The book’s focus is the post-1968 moment and the attempts of Italian architects to intervene in the higher education landscape of their booming postwar nation. By analyzing four Italian university campus design competitions in the half decade after the tumultuous year, Zuddas seeks to show how campus design mediated between architecture, politics, and pedagogy. He contends that triangulating between university, architectural, and urban design makes sense not only because they are “three objects connected by the shared property of designability” (p. 8-9), but also because studying universities gives us insight into architectural and urban theory. Challenging the adage that the university is a city in miniature (and thereby autonomous from the city), Zuddas’ formulation of the university as a “settlement principle” (which he borrows from one of the architects who are the subjects of his book) sees it in “constant dialectical relation” with urban and regional formations. In this regard, his premise is similar to Sharon Haar’s in The City as Campus. It is not surprising then to see that both Zuddas and Haar begin their books with Bill Readings’ lamentation of the cooption of the university by capitalist logics. If university development cannot be extricated from urban development, then the former is hardly immune from capitalist appropriation, something which Christine Boyer shows took place with city planning during the first half of the last century. Like Haar’s Chicagoan account, Zuddas’ is a mid-20th century architectural story of universities grappling with their presence and potential roles in several Italian cities.

Design After Crisis

Though the postwar university development flurry was not unique to Italy, Zuddas points out that the projects he focuses on have the distinction of taking place after 1968. Unlike the new institutions and campuses in Western Europe and North America that had to adapt to a novel sociopolitical milieu in the aftermath of the student uprisings, the Italian projects were designs attuned to such a milieu. Here was an opportunity to build universities post-crisis as opposed to repurposing pre-crisis designs. Furthermore, the Italian government did not have a concrete agenda for higher education reform and expansion, thereby freeing architects to propose their own visions for the future of higher education in Italy. Zuddas shows how campus designers reacted to the efflorescence of anti-establishment sentiments and the national uncertainty around higher educational reform.

Figure 1: Giancarlo De Carlo, curator of the 1968 Milan Triennial, in dialogue with students who had occupied it. (Source: ArchitectureAndEducation.org)

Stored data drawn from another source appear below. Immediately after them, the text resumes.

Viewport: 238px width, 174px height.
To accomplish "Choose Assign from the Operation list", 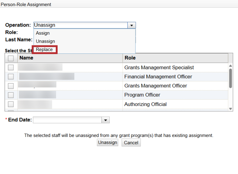I will (43, 33).
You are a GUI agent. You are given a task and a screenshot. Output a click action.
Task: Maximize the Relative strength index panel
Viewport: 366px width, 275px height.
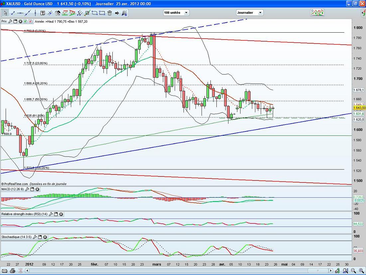point(56,214)
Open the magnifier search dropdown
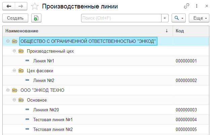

His book comprises two overlapping parts. The first is a chronological account of design competitions for universities in the cities of Florence, Cagliari, Calabria, and Salerno which took place between 1970 and 1973. He contextualizes this production – situating it within the international campus planning discourse and Italian debates on urbanism and higher education – before proceeding to formal analysis. Zuddas is not the first to discuss these projects together as an architectural moment, but his book can be understood as a scholarly elaboration of Carlo Aymonino’s abridged commentary on the first three competitions in the defunct journal Zodiac—an elaboration Zuddas first piloted in the pages of AA Files. In its tight focus on competition briefs and entries, Part I of Zuddas’ book is reminiscent of Manfredo Tafuri’s examination of the Chicago Tribune Tower design competition and the development of Rockefeller Center. 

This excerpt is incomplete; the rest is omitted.